Since my first day on campus, I have felt like a bit of a traitor. I came to Tech my sophomore year through the Conditional Arts and Sciences Pathway program.
This meant that I had to spend my freshman year at another institution and meet a certain GPA requirement before I could come to Tech.
The treasonous part about my Pathway experience was the college I chose to go to before Tech, the University of Georgia (UGA).
The first year of my college career, all I heard about was how nerdy Tech was and how amazing it was to be a Georgia Bulldog.
I made some good friends, had fun in the city of Athens and experienced a pretty great football season before March 2020, but even by then, I knew I wanted to leave.
I never felt like I fully belonged at UGA. I was in a sorority and the Honors College and my classes were fairly easy.
I cycled through countless different clubs in typical freshman fashion.
I drew on my Judaism, my experience in cross country and interest in student life when choosing which clubs I wanted to try out, and yet none of them felt like a good fit.

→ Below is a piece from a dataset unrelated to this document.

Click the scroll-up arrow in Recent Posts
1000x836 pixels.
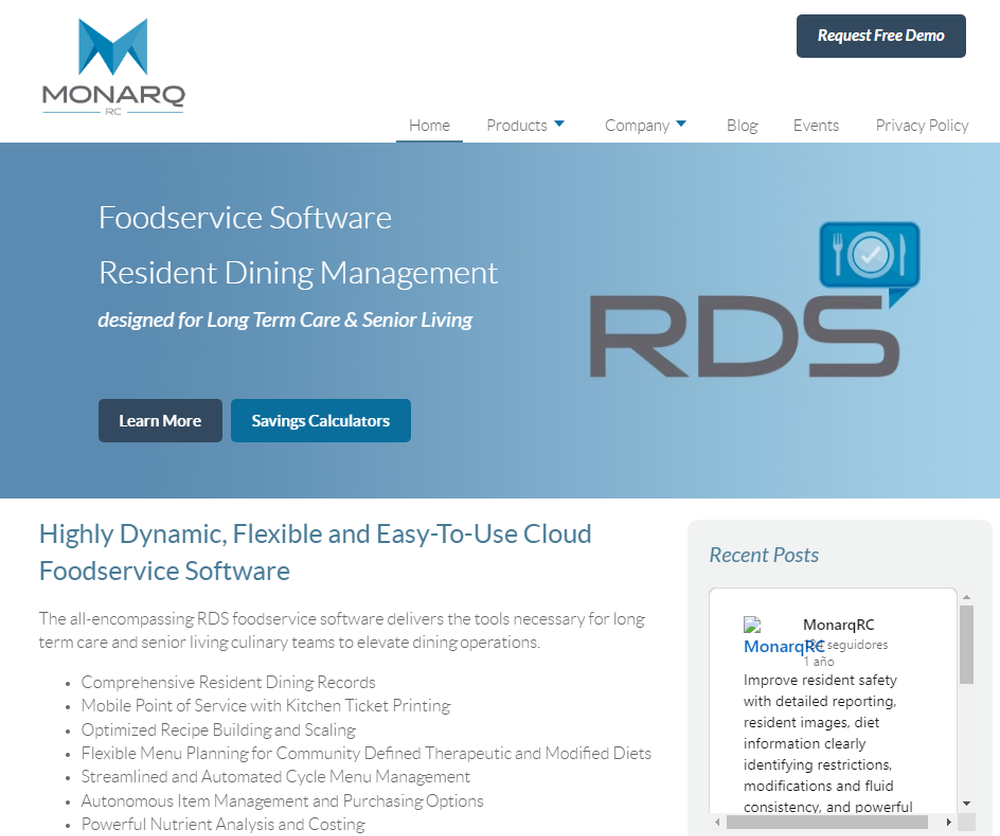(966, 596)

I lived in a different dorm than the rest of my pledge class, I was by far the slowest runner in the running club, I did not have a B’nai Mitzvah or go to Hebrew school.
It was like I was an outlier everywhere I went. It did not help that UGA was one of my last choices for where I wanted to go to school, but while I was there, I could never get myself to buy into the culture.

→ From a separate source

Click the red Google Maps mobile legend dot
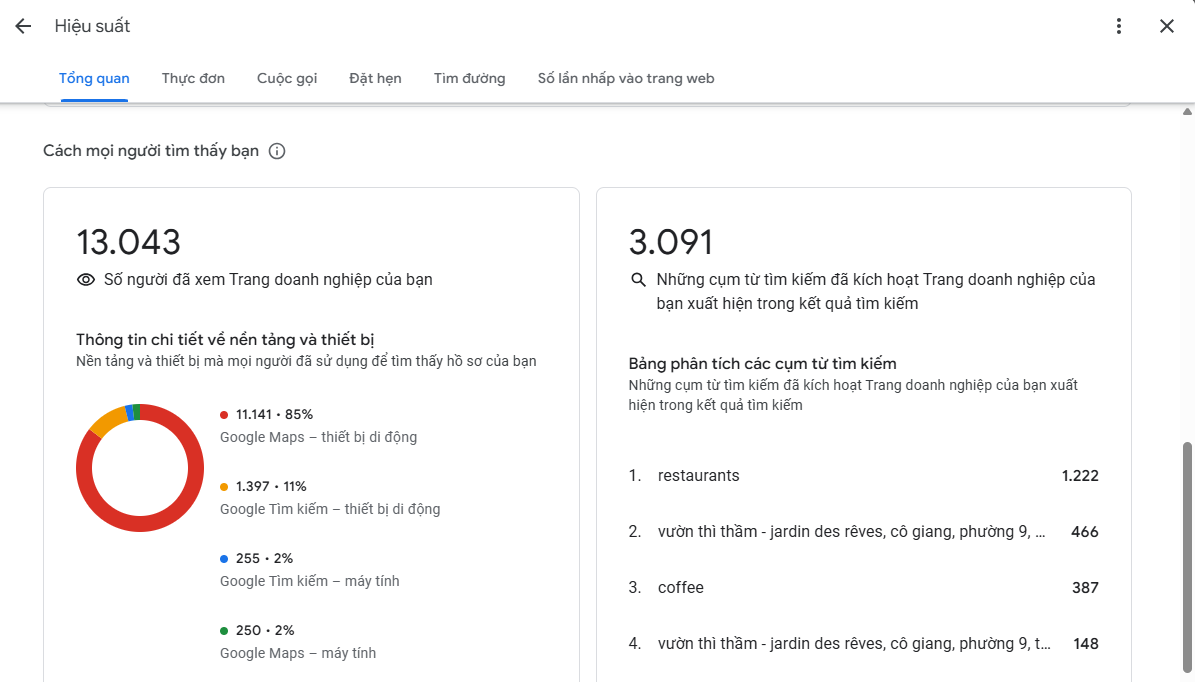 pos(224,415)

While this naturally did spiral me into an identity crisis, I eventually conceded that UGA was never going to be the place I wanted it to be as long as my dream school was 90 minutes away,
waiting for me to get there.
Unfortunately, by the time I got to Tech, the pandemic had changed everything about college and life as we knew it, and there were things that I had to miss out on during my first year
here because of it.
With Greek life off the table for me, virtual meetings for every club I found remotely interesting was what I did to fill my free time.
Zoom after Zoom, I slowly narrowed down what organizations I wanted to be a part of, even if everything I ever did for them would be through my computer screen.
The unexpected winner of my interest and investment was the Technique, a campus newspaper that to my surprise published actual, physical newspapers.
At UGA, I had often seen student-published newspapers around campus, but journalism at UGA also had an entire program and quad of buildings, so a newspaper was well within the realm of possibility.
As a PUBP major, finding corners of liberal arts anywhere I could on campus was ideal.
Something that I did not encounter at UGA was a student culture seemingly averse to liberal arts, as the majority of UGA students majored in some form of it.
Being a female liberal arts major who plans to go to law school, I received a lot more confusion and eyebrow raises from students at Tech than those at UGA. At first, this did not fare well for my fear of not fitting in at Tech, and it drove me to places where I could demonstrate the skills
I had gained from my major.
My major played to my strength of writing, but I was obviously limited in what I was able to actually write about.
With the Technique, I was given the opportunity to flex my writing skills and discretion for what topics I could focus on.
The activity alone was enough to keep me writing for the Technique through the end of my quiet sophomore year, hopeful that I would actually meet someone on staff eventually.
I was luckily not disappointed, as my junior year introduced me to being a member of Technique staff and meeting everyone who only existed to me as names on Slack.
Our staff on paper might appear disjointed, being made up of people from all different corners of campus, years, identities and, to my pleasant surprise, majors. In fact, the majority of staff to this day are non-liberal arts majors.
I did not have to feel shame or embarrassment for my role on campus, and I found a spectrum of different personalities to interact with on staff.
I went from contributing to the news section every week or so to being the Assistant News Editor and spending two nights a week in the office.
This was the turning point for me. No matter how chaotic my life got, everyone in the office was there for me.
I actually saw staff members on the weekends; I accidentally incorporated ‘slay’ into everyone’s vocabulary.
Cheesiest of all, I found a new support system that I had not come even close to finding at UGA.
I finally found somewhere that I could fit, and it did not have to be because of any specific part of me or my identity.
My final year at the Technique has been spent in the Sports section, working with an editorial board of members old and new and seeing the culmination of my work at the Technique in my current position as Sports Editor.
Even with a new office, a new section and a new staff, I feel more at home at the Technique than I do anywhere else on campus, and as I look ahead to graduation, it will be my hardest goodbye.